> _YOUR TASK_:
Take the data below and extract the lines from the one with "Screen dimensions: 960x965" to the one with "Expand the Хранение данных tree node", inclusive, exactly as written.

> _GIVEN DATA_:
──────────

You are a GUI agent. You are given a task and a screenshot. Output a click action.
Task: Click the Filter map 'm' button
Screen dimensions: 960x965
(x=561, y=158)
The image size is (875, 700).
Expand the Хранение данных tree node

──────────

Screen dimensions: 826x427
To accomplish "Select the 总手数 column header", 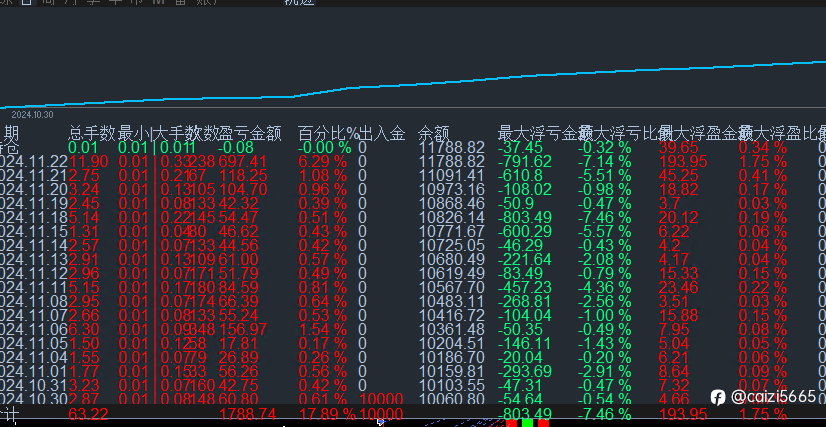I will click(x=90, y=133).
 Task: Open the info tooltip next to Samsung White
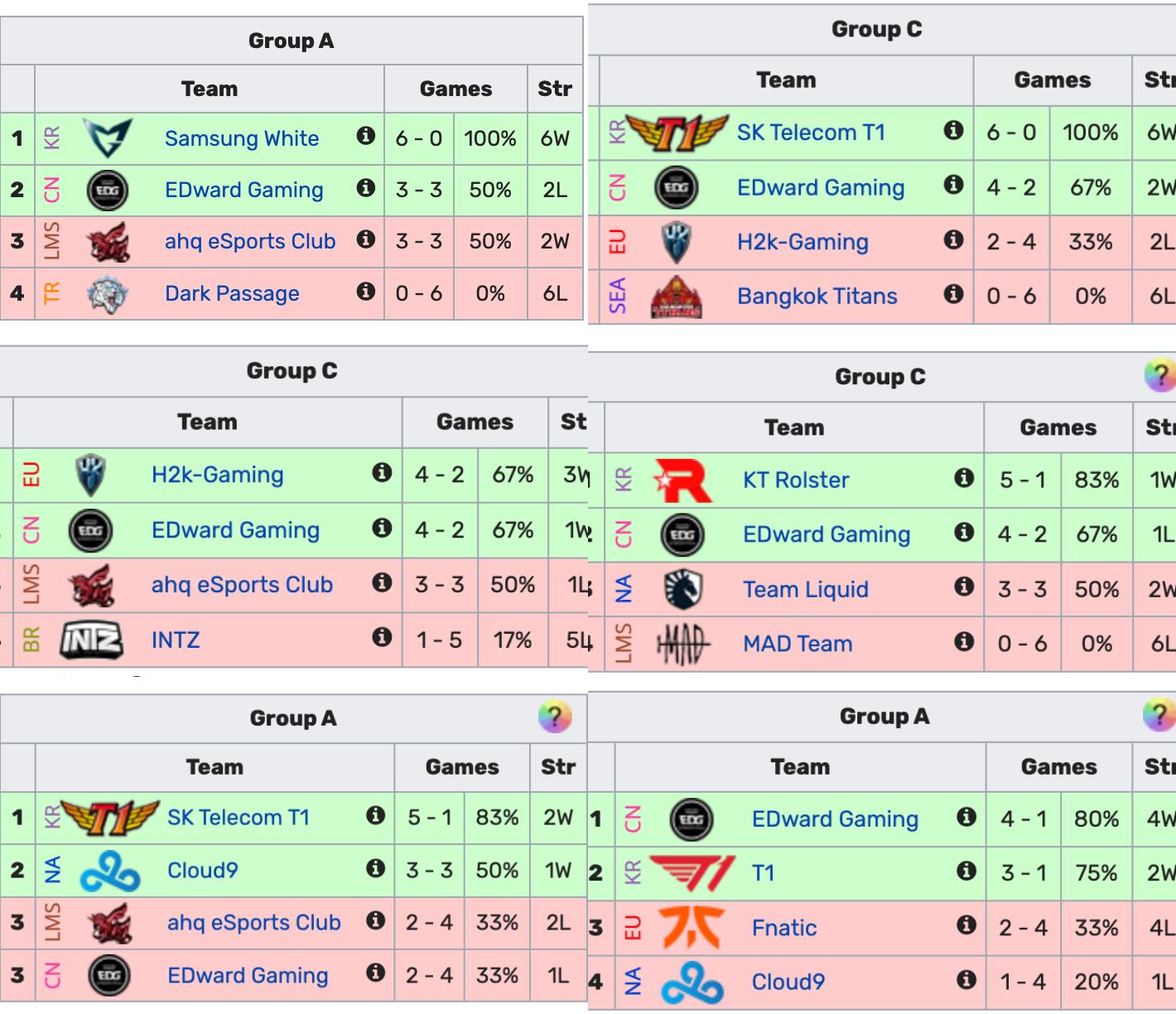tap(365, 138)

──────────

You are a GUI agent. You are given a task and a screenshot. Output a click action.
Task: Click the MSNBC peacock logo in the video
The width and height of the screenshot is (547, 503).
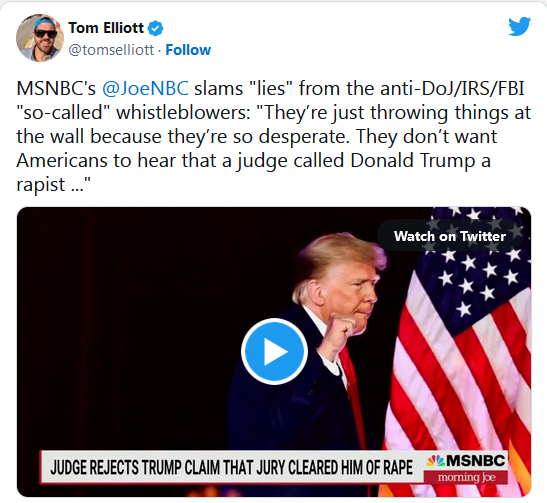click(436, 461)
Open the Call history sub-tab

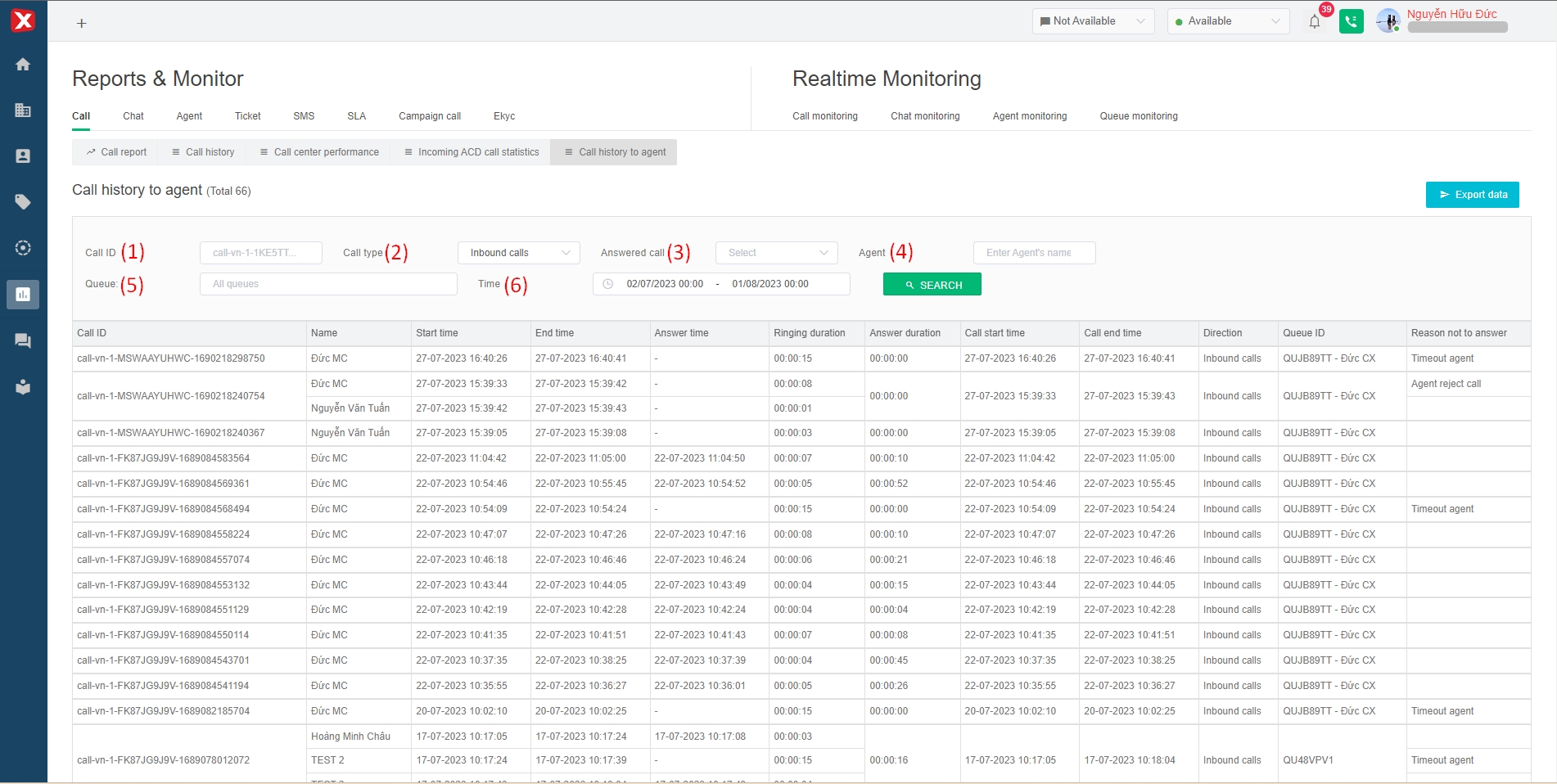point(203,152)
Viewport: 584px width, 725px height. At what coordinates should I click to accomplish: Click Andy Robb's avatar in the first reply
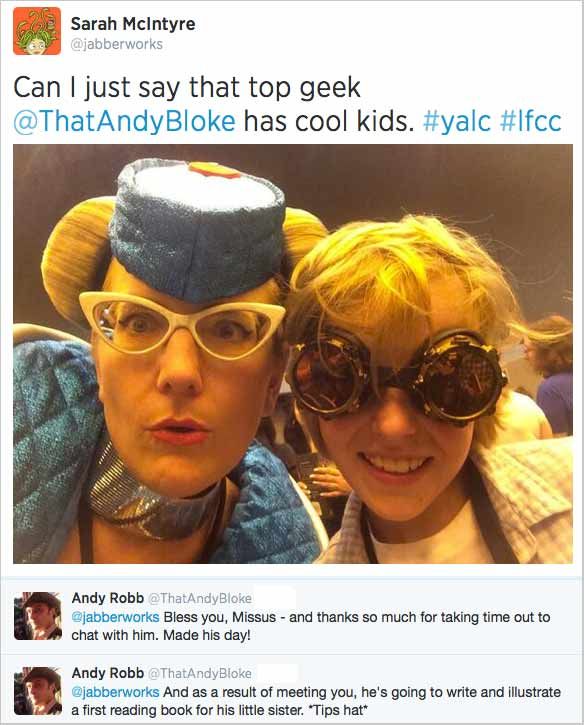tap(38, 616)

──────────

> _WRITTEN SOLUTION_:
Screen dimensions: 960x965
(x=561, y=158)
The image size is (875, 700).
Expand the Хранение данных tree node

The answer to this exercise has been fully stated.